_Exercise_
Pick up the Shoebox Utilities passage on encoding conversion and keep writing from its last sentence.

Title

Shoebox Utilities

Introduction

Programs

Encoding Conversion

Various of the utilities allow the conversion of data too or from Unicode. The basic principle of data conversion is that the byte encoding is given a name and this is used to look up a mechanism for converting too or from Unicode.

There are a number of different ways of converting data: system codepages, internal Perl encodings, TECkit, etc. What would be nice is if there were one place to look that would tell how to convert from a given encoding to Unicode.

For this system, we use a thing called the Encoding Registry which is an XML file containing information about encodings and how they are converted; fonts and how they relate to encodings and how the various mappings are implemented. For the most part, you as a user don't need to know anything about the specifics of the XML format, but you will need to interact with the encoding registry using tools.

One important tool is encrem the encoding registry manager. It is a command line tool that allows you to enter multiple commands into one session (or to even pipe those commands from a text file to do automatic installation, etc.).

_Material shown_

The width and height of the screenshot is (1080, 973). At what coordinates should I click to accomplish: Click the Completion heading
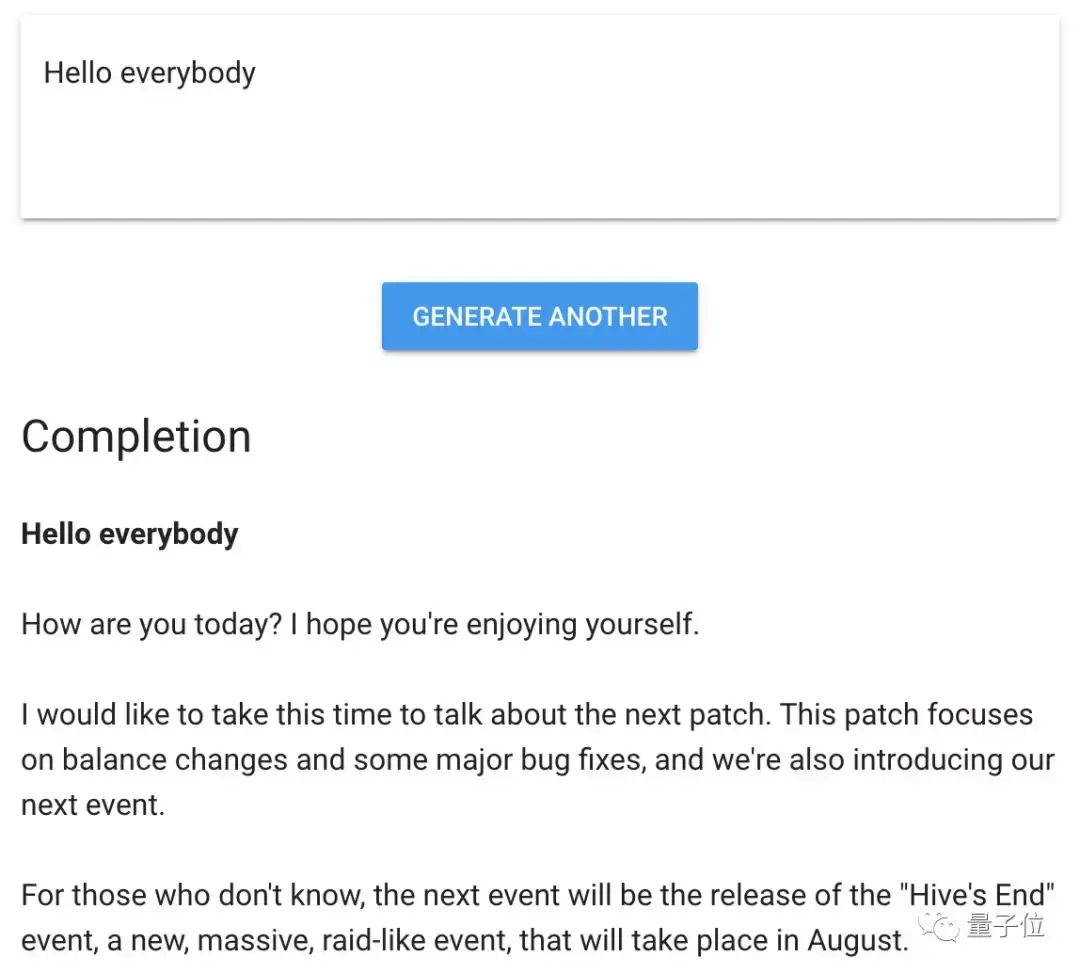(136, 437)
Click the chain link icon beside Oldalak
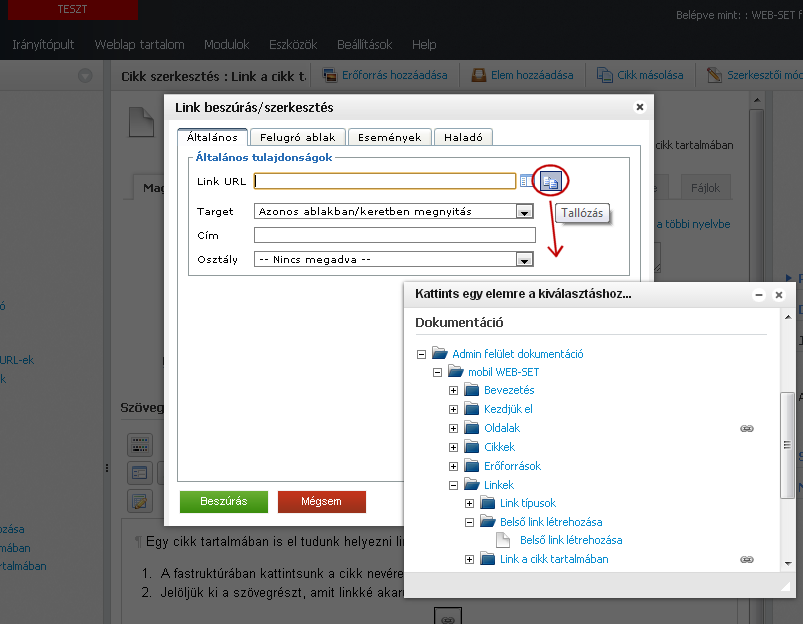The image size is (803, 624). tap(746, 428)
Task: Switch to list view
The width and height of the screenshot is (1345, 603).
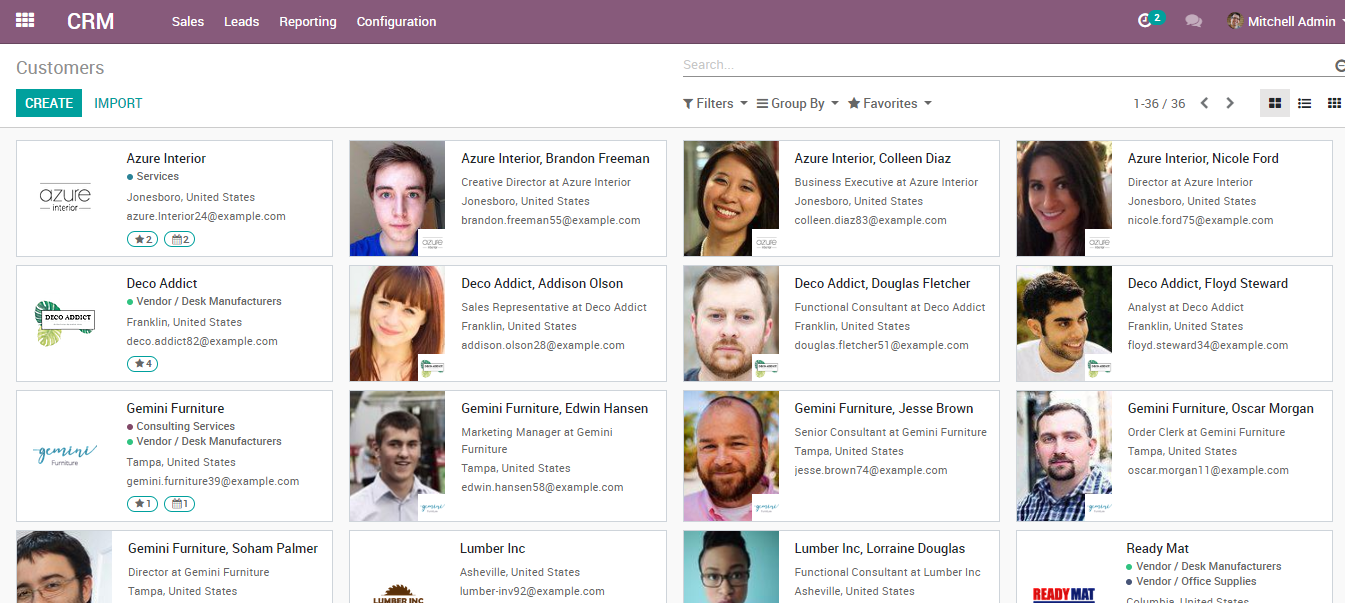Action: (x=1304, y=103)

--

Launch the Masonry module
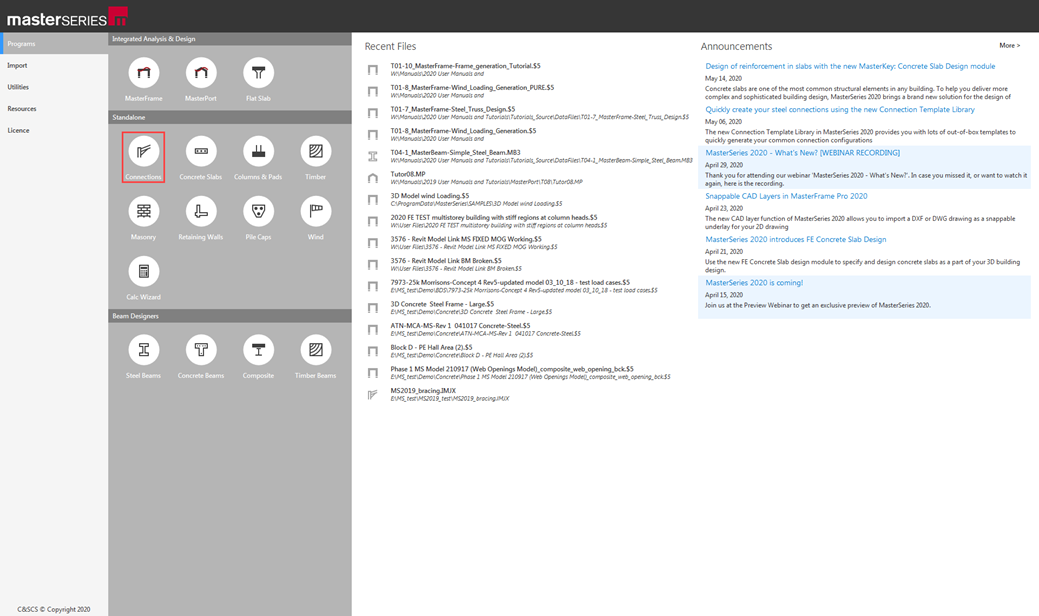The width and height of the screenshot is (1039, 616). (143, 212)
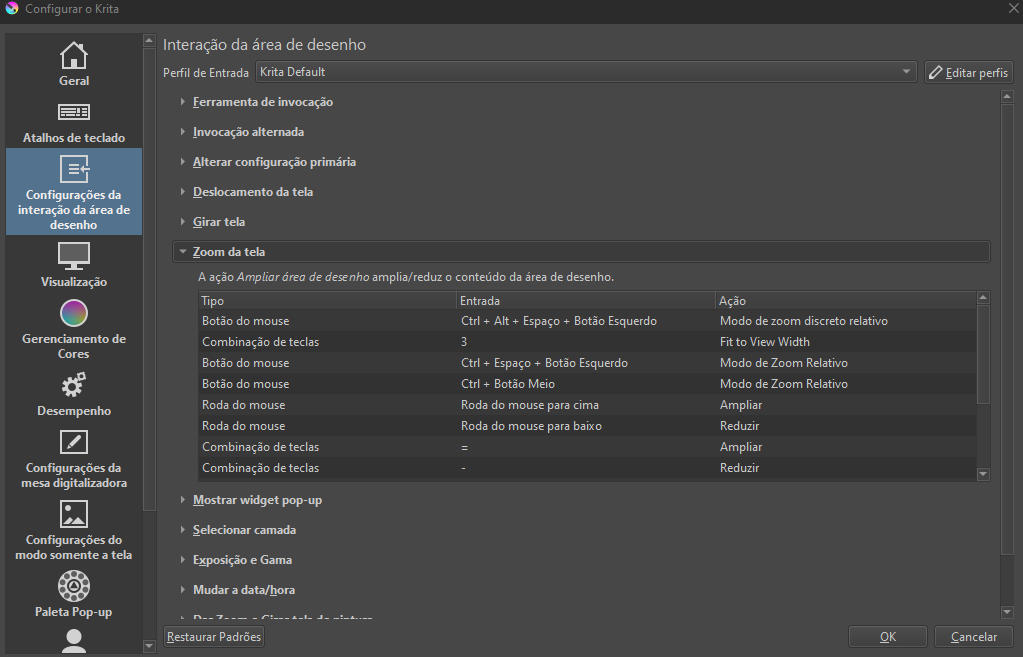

_Task output_
encrem looks in the registry for the encoding registry and if it can't find it will use one you specify on the command line:

encrem -r possibly_new.xml

It then tells you which file it is actually using (whether it found it in the system registry or is using the one you specify). If you are sure you have an existing encoding registry, you don't need to use the -r option to encrem. The next step is to possibly add an empty template to the registry ready for adding new encodings and mappings and then to register that file with the system registry:

encrem -r possibly_new.xml
encrem: create
encrem: register
encrem: exit

Notice the different command lines. You can get help at any time by typing a command name followed by help or simply help to get a short list of commands.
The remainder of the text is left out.